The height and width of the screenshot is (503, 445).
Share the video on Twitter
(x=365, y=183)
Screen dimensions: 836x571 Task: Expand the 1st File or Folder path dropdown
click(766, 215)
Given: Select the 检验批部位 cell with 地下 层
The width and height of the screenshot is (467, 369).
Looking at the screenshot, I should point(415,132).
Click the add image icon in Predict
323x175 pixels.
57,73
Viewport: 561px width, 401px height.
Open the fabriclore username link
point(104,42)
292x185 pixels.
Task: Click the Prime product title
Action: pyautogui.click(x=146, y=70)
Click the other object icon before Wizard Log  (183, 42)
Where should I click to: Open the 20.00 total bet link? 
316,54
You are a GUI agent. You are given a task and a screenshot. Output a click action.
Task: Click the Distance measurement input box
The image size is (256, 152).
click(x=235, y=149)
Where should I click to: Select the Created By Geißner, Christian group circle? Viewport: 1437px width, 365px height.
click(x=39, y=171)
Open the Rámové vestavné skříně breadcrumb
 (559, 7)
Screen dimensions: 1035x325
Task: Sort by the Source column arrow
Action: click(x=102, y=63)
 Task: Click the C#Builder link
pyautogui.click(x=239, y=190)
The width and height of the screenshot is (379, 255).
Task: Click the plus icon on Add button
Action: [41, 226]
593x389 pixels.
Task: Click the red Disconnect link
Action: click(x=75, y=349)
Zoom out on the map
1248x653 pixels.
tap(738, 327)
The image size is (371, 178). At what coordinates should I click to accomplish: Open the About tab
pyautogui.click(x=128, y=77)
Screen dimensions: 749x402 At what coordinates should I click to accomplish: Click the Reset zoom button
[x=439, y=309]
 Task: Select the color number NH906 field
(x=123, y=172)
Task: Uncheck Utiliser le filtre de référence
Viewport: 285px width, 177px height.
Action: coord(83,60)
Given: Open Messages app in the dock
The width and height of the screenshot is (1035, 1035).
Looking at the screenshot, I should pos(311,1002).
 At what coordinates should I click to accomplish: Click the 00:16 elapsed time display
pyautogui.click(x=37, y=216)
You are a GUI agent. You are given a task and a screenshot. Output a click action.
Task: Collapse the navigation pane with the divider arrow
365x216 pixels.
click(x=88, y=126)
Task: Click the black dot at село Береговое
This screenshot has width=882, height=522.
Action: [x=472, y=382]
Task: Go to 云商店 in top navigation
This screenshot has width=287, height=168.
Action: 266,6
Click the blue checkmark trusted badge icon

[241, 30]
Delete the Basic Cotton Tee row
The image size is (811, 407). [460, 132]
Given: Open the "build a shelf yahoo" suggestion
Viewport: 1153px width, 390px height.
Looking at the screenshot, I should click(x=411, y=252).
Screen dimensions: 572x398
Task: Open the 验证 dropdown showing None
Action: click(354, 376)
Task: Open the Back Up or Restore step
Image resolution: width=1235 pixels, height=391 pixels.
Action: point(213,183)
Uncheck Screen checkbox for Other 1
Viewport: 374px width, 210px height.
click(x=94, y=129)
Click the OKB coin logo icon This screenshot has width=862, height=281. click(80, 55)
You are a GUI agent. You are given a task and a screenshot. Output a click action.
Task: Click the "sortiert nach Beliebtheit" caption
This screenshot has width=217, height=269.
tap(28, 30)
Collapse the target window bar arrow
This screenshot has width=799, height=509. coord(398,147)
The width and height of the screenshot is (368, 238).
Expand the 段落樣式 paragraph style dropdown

- REQUIRED WORK: Would you print exactly and only the lines of the material above that run from the line with "Share the video on Twitter" through the line with "Click the other", both included?

- ANSWER SPACE:
Share the video on Twitter
(x=365, y=183)
Screen dimensions: 836x571 Task: Expand the 1st File or Folder path dropdown
click(766, 215)
Given: Select the 检验批部位 cell with 地下 层
The width and height of the screenshot is (467, 369).
Looking at the screenshot, I should point(415,132).
Click the add image icon in Predict
323x175 pixels.
57,73
Viewport: 561px width, 401px height.
Open the fabriclore username link
point(104,42)
292x185 pixels.
Task: Click the Prime product title
Action: pyautogui.click(x=146, y=70)
Click the other object icon before Wizard Log  (183, 42)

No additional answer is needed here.